Image taken from Schroeder et al. 2016

To better understand what type of bulge, herniation or any other disc condition you have will require a high level investigation such as an MRI or CT scan, simply palpating or having your body tested is not a satisfactory way to diagnose specific severities of these conditions.


Loading:

This is the why part, but don’t get me wrong it is only a portion of it. By this I mean why has my disc bulged or herniated.

Intervertebral discs are subject to Axial loading or what we know as gravity! The load gravity and the weight of our body has on our discs is considerable however that is what they are designed for. Throughout the day this loading will decrease the height of the discs and then through off- loading overnight the height will return and be ready for the next day of axial loading.

Additional loads are predominantly flexion and also to some extent extension of the spine as well as lateral bending of which will load pressure on the opposing side of the disc to the direction you’re bending, for example “When I bend my head to the right I feel pain on my left side or down my arm, a common symptom of these conditions. (Schroeder et al. 2016)

Symptoms:

As mentioned above symptoms of a cervical radiculopathy will be similar to that of a Neurogenic TOS, most commonly nerve pain, numbness or tingling in the arm, hand or fingers depending on the level of compression.

Other major symptoms include sensory deficit most commonly in the elbow, decreased tendon reflexes and more importantly weakness of the muscles in the upper arm, forearm and hand.
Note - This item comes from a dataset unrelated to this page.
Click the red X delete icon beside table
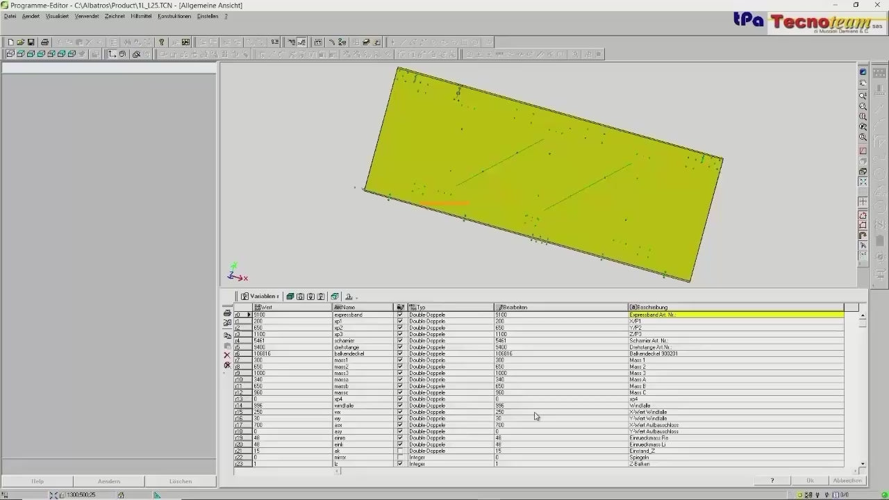 pos(227,355)
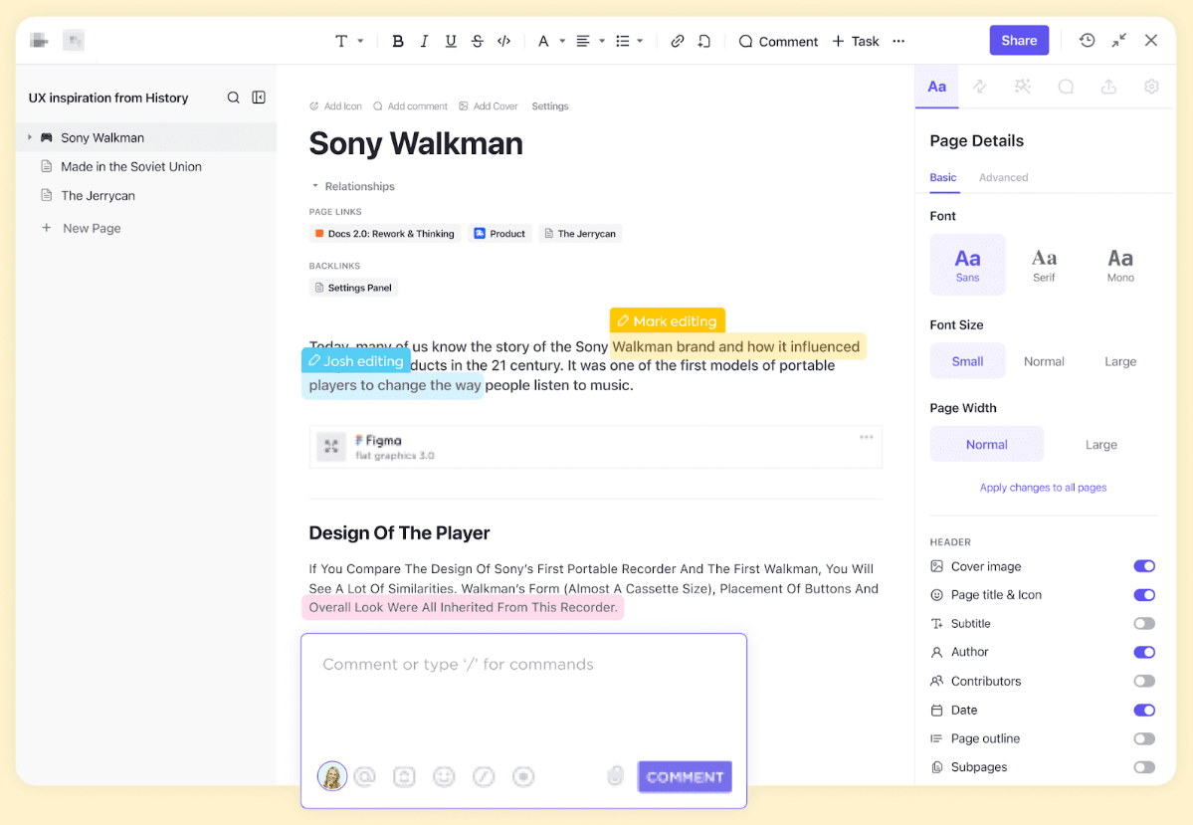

Where the sensory deficits and neurological pain present in the limb will be directly related to the level of where that nerve root branches from the spinal cord as seen across in the image (Carleton-Bland, Wilby, 2018)
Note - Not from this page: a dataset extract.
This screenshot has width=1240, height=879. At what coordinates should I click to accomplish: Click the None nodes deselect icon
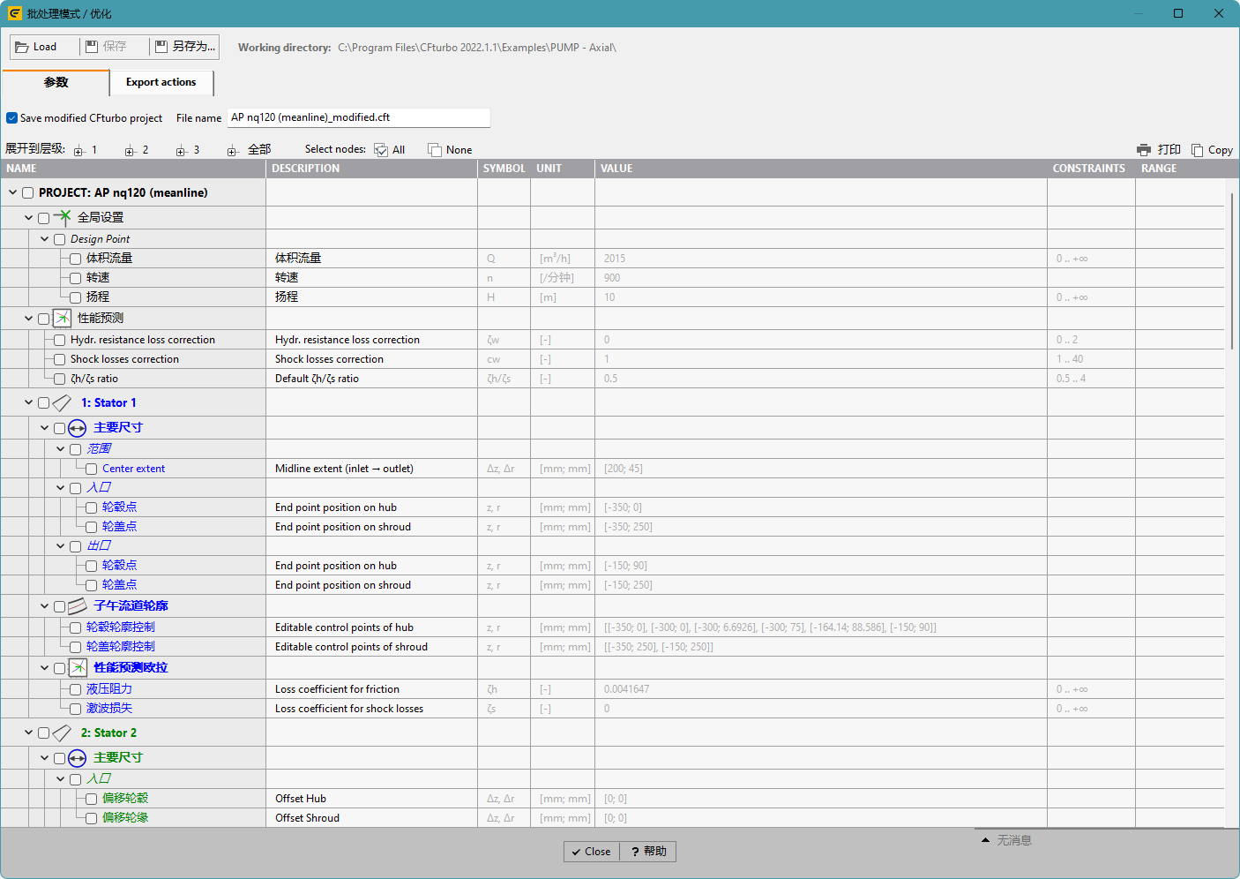435,150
The presence or absence of neck pain should not be an indicator that a cervical disc condition or radiculopathy is present as localised neck pain will be present in a wide range of conditions.

(Verhagen, A.P. 2021)


Testing:

Physical examination will generally consist of seated and standing cervical posture, palpation, measuring the range of motion, especially in the directions mentioned above that will load the cervical discs.

When a diagnosis of cervical radiculopathy is suspected then measuring muscle strength, testing reflexes & sensation is important.

The choice of which of these physical examination procedures will be performed depends on the findings from the questions we ask at the start and throughout the session as the aim of physical examination is to confirm or rule out that initial working diagnosis.

When conducting any examination it is also important to clear the patient of any ‘Red Flags’ which are symptoms indicating quite serious pathology that will need to be further investigated. In the instance of the neck, injuries such as fractures, vertebral dislocation, injury to the spinal cord, infections or systemic diseases may be present.
(Verhagen, A.P. 2021)


Treatment strategies

Education & Advice : Understanding what is going on within your own body helps you make informed decisions towards your personal health and can help ease anxieties about your recovery.

Exercise Prescription : Based on presentation, the practitioner may incorporate either strength, endurance, and stabilising exercises or a combination of all which is inline with recommended guidelines.

Manual Therapy : Treatments such as remedial massage and mobilisation may provide an immediate influence on pain but are not demonstrated to provide long-term effects.

Thermal Therapies & Electrical Stimulation : May provide short term relief as the neck is recovering and improving.